INTERVENTION DE PATRIC ROUX -

FEMINICIDES

142 femmes ont été assassinées depuis le début de l’année 2019. Assassinées parce que justement elles étaient femmes. Cette situation intolérable perdure alors même que la Lutte contre les violences faites aux femmes est déclarée grande cause nationale 2019 et que vient de se tenir en septembre le Grenelle sur les violences conjugales.

 

Elle perdure faute de moyens conséquents pour lutter contre ce fléau. Un milliard d’euros serait nécessaire pour protéger les femmes victimes de violence et leur apporter un soutien et une protection juridique économique et psychologique, pour améliorer la formation des magistrats, des médecins et celle des forces de l’ordre pour instaurer des procédures préventives telles que l’utilisation de bracelets électroniques pour les protéger de conjoints ou d’ex conjoints violents et pour augmenter les hébergements d’urgence pour mettre en sécurité les victimes.

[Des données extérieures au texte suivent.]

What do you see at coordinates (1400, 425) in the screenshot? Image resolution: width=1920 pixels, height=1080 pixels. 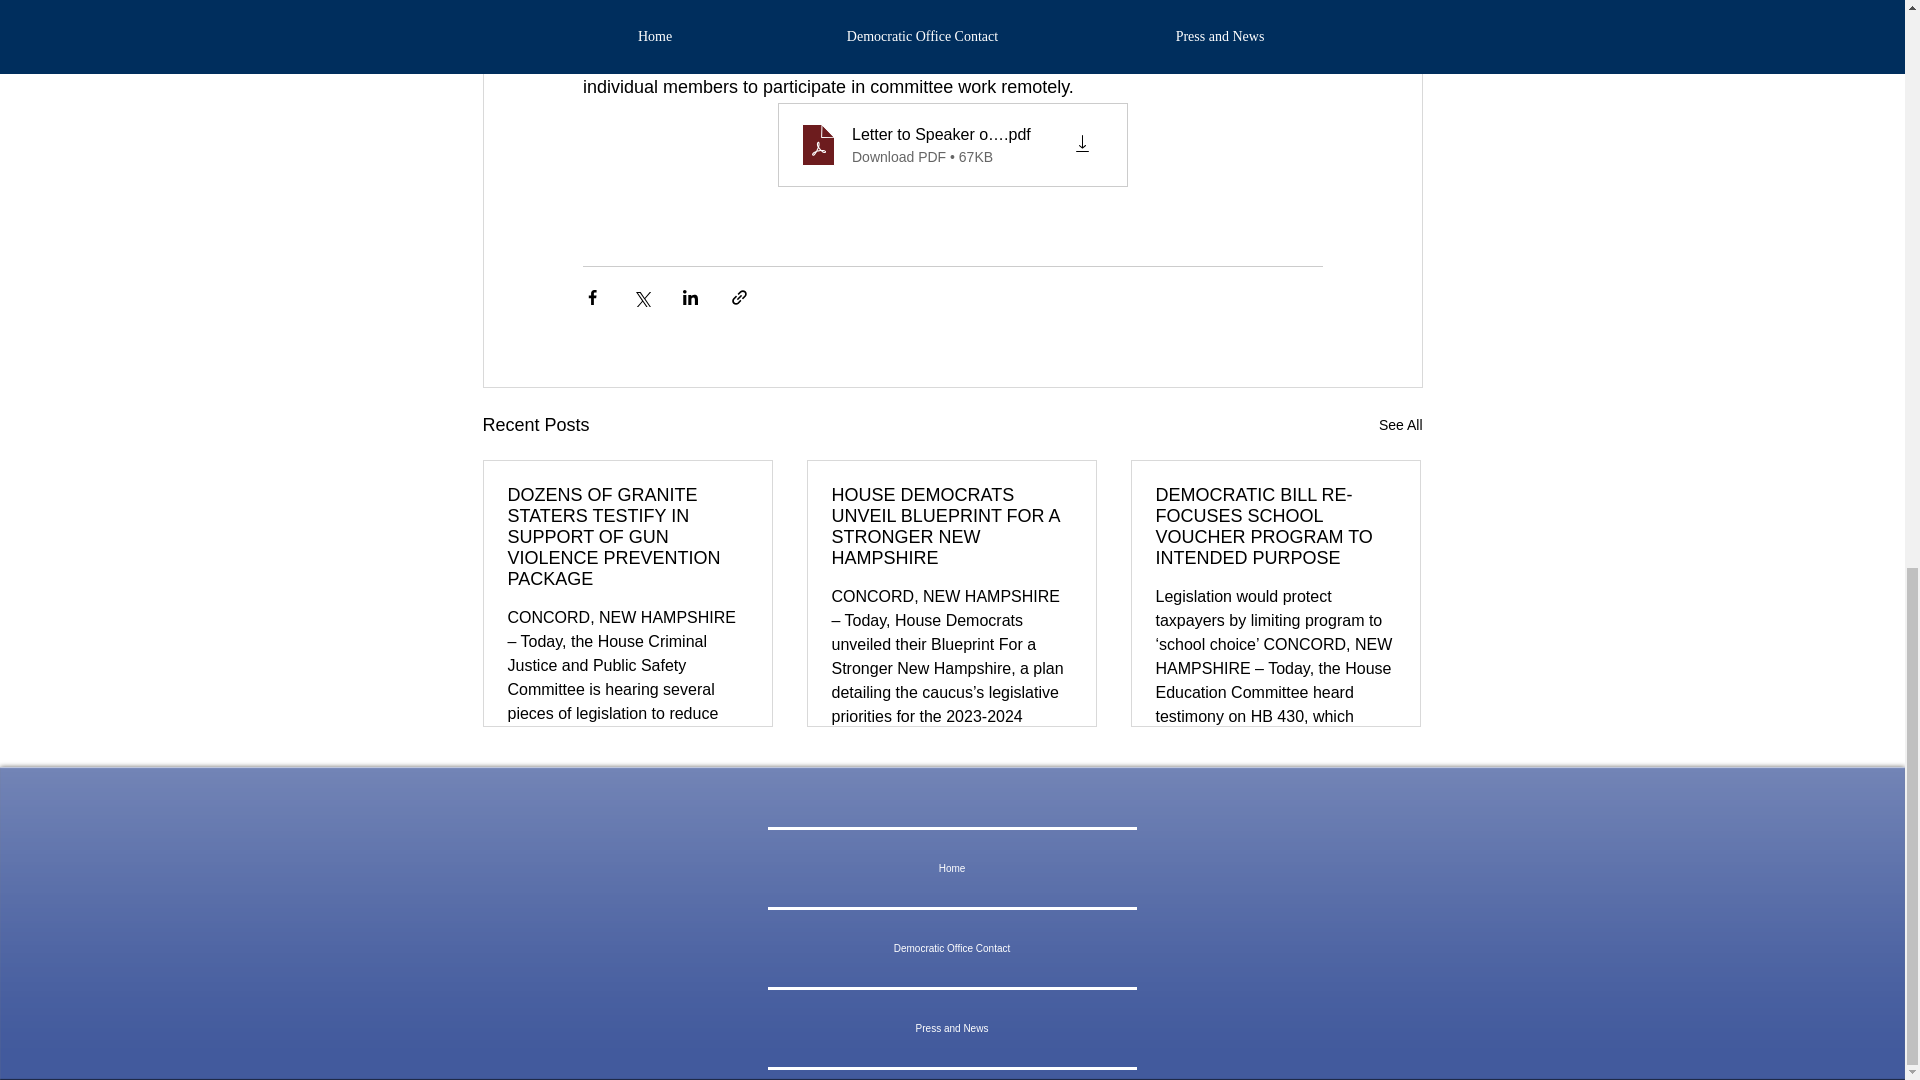 I see `See All` at bounding box center [1400, 425].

En Espagne, par exemple, les dispositifs et moyens mis en œuvre ont permis de faire évoluer favorablement la situation. En France, le Grenelle n’a abouti qu’au déblocage de la moitié de la somme espérée en faveur de l’égalité femme-homme.

 

Des dispositions juridiques existent pour reconnaître la spécificité des violences faites aux femmes, notamment à travers la définition de circonstances aggravantes lorsque les faits sont commis par l'ancien conjoint, l'ancien concubin ou l'ancien partenaire lié à la victime par un pacte civil de solidarité ou lorsque le caractère sexiste d’un crime est avéré. Cependant, la dimension systémique des meurtres de femmes au motif qu’elles sont femmes n’a pas aujourd’hui de traduction légale. Sans établir une nouvelle infraction, l’insertion du mot « féminicide » dans le Code Pénal pour qualifier la circonstance aggravante de meurtre sur conjointe permettrait de mieux prendre en compte dans le droit les spécificités des meurtres dont sont victimes les femmes. La portée symbolique de cette modification permettrait également une prise de conscience quant à une forme de violence structurelle qui atteint les femmes.

 

N’ayant pu déposer un vœu, nous exprimons donc ici le souhait de voir insérer dans le Code pénal le mot « féminicide » pour qualifier la circonstance aggravante de meurtre sur conjointe.